**Written task**
List each row that contains the word "tessuto".

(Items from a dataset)
::::::

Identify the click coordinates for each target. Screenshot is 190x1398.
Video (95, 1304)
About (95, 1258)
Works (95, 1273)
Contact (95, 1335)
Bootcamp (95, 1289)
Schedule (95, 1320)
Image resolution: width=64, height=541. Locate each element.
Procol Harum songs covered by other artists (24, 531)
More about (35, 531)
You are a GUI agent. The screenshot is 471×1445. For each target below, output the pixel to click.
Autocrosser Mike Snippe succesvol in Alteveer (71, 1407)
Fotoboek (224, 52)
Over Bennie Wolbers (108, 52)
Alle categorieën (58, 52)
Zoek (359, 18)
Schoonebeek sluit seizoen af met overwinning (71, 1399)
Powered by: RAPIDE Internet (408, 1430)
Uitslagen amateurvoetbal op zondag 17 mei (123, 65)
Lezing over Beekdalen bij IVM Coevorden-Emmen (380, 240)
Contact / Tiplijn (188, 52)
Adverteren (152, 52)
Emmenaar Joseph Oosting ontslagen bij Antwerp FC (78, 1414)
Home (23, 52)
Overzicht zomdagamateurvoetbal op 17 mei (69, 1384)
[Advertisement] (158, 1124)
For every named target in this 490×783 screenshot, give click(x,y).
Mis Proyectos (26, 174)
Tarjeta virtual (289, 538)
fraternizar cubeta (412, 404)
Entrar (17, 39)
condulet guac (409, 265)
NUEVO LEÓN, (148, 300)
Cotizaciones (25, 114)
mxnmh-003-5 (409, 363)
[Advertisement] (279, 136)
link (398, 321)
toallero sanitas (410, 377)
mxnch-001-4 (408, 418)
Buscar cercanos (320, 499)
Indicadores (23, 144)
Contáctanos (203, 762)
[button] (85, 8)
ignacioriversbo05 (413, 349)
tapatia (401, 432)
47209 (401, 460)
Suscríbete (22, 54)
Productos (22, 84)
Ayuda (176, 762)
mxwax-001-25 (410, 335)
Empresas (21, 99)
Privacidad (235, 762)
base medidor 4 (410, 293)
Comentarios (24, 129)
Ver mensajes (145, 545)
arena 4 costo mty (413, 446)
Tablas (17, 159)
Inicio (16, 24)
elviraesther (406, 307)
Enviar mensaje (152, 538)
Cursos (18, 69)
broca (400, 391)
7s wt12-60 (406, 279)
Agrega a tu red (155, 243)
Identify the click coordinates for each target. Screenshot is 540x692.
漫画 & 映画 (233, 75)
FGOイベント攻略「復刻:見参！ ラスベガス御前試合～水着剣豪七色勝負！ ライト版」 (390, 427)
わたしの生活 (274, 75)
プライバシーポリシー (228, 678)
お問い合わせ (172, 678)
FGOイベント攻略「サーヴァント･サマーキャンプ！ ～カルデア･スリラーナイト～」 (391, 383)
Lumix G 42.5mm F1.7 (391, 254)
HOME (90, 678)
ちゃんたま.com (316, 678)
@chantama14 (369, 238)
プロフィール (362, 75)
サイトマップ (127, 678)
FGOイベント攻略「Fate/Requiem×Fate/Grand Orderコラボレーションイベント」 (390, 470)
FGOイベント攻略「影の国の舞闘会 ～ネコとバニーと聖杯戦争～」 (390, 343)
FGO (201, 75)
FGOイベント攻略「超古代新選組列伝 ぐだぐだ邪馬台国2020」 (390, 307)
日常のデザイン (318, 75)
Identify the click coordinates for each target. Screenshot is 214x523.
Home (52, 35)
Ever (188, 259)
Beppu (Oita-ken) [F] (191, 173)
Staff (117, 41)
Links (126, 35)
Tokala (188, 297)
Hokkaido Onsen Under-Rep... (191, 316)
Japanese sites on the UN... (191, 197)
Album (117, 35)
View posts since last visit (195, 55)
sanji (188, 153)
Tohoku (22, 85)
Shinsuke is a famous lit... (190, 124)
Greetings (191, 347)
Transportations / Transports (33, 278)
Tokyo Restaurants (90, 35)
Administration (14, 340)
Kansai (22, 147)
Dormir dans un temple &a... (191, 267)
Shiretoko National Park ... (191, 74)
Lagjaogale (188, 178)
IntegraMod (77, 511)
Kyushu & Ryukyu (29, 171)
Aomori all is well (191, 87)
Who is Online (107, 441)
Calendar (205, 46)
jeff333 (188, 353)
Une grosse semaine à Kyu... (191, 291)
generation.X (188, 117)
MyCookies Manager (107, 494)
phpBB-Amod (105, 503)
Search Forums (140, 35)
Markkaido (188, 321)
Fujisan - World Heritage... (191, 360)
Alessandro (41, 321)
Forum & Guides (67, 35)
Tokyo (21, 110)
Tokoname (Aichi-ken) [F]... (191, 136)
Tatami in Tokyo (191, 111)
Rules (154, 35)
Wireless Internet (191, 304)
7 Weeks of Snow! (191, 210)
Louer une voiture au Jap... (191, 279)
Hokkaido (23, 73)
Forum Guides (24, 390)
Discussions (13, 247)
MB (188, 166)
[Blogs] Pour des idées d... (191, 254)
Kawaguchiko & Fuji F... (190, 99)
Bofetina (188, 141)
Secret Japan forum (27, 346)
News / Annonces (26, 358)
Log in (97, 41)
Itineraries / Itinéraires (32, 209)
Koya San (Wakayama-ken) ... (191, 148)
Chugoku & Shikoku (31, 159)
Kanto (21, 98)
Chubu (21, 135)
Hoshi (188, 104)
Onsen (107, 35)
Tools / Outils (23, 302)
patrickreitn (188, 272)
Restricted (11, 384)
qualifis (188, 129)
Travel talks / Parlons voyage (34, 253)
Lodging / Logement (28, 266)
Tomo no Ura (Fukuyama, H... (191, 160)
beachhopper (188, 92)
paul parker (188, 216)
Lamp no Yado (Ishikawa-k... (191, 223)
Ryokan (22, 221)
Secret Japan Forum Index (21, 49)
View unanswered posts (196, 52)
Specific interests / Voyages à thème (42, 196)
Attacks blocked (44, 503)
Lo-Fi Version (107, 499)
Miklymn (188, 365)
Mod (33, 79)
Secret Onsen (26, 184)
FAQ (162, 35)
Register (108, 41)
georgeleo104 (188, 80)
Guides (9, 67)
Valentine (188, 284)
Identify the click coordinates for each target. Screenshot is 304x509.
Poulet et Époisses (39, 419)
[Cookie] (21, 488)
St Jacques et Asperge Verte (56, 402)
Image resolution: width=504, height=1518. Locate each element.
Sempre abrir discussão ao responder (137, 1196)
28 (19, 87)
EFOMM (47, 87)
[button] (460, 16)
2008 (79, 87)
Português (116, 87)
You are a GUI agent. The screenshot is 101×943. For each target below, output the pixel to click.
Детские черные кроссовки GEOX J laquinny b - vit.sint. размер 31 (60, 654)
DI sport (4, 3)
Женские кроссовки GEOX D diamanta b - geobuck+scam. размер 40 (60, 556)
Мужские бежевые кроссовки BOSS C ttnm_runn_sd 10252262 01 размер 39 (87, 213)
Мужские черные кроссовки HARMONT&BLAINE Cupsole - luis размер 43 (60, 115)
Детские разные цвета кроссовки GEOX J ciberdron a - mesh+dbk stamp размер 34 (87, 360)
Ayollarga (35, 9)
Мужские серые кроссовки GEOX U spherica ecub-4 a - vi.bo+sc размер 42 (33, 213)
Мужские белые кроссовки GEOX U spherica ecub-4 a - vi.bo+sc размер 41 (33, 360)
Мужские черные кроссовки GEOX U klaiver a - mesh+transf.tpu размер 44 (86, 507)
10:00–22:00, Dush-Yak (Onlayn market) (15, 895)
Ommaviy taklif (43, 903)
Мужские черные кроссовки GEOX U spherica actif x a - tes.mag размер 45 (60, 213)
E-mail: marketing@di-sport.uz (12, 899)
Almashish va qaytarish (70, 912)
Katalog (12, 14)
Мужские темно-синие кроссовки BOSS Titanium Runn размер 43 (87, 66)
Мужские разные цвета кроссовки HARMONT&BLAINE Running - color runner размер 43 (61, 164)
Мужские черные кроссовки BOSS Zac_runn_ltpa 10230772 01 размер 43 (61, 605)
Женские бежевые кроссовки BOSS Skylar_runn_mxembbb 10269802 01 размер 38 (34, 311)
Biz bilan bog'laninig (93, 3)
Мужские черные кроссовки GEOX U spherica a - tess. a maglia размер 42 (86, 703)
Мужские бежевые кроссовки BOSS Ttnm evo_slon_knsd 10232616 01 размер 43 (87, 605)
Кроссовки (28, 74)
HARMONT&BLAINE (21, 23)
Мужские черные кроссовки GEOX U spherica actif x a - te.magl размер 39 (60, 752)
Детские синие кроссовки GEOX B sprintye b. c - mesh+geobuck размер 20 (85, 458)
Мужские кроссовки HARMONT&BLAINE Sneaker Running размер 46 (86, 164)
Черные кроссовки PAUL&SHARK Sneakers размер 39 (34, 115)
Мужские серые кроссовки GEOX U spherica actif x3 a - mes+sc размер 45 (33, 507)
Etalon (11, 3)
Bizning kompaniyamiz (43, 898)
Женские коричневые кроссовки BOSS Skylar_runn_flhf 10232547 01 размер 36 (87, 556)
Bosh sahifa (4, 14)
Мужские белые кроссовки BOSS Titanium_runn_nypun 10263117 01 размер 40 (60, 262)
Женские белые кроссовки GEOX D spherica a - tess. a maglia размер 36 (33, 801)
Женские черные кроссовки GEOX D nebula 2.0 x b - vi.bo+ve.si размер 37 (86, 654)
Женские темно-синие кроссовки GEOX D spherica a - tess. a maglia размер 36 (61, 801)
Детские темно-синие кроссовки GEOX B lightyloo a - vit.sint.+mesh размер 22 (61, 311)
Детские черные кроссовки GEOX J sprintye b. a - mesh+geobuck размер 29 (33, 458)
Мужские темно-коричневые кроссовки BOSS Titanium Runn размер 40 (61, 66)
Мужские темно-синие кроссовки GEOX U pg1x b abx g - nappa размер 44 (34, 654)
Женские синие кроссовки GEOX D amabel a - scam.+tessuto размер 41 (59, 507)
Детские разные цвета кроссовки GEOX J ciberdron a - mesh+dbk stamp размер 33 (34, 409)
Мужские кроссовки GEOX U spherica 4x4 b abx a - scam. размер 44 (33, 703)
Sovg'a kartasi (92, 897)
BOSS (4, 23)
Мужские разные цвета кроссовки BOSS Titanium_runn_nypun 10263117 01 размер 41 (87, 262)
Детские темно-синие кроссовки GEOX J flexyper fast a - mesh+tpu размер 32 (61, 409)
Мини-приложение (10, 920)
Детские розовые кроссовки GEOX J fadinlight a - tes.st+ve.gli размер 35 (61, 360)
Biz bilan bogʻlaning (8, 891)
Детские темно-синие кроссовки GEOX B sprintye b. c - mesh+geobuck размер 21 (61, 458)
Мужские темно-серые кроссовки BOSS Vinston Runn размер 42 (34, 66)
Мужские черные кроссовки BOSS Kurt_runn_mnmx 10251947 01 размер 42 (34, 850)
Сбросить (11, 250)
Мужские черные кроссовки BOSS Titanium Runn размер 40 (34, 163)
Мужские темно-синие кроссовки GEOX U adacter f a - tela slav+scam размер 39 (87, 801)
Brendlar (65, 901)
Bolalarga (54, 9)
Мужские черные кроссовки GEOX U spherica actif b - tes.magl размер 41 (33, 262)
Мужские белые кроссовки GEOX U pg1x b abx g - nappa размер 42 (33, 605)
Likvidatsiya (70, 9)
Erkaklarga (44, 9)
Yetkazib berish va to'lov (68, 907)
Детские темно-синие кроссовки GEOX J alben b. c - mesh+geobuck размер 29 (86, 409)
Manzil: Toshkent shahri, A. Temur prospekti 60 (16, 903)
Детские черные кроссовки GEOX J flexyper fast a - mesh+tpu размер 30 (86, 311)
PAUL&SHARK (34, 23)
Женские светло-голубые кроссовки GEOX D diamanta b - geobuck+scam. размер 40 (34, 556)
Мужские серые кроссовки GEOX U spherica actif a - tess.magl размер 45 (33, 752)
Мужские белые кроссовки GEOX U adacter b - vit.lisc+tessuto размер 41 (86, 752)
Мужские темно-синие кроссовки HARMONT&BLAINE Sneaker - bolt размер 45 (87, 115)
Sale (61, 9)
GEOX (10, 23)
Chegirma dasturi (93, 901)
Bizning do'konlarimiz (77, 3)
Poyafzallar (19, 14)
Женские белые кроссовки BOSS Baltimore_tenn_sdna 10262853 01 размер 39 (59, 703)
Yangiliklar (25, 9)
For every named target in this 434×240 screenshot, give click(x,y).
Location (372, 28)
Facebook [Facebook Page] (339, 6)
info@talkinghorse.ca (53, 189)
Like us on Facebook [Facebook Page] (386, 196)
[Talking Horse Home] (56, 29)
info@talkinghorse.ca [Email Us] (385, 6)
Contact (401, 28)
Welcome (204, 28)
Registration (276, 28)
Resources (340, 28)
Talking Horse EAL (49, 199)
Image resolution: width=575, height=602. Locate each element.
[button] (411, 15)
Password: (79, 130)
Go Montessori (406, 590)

::::::

**Answer to the exercise**
Женские синие кроссовки GEOX D amabel a - scam.+tessuto размер 41 (59, 507)
Мужские белые кроссовки GEOX U adacter b - vit.lisc+tessuto размер 41 (86, 752)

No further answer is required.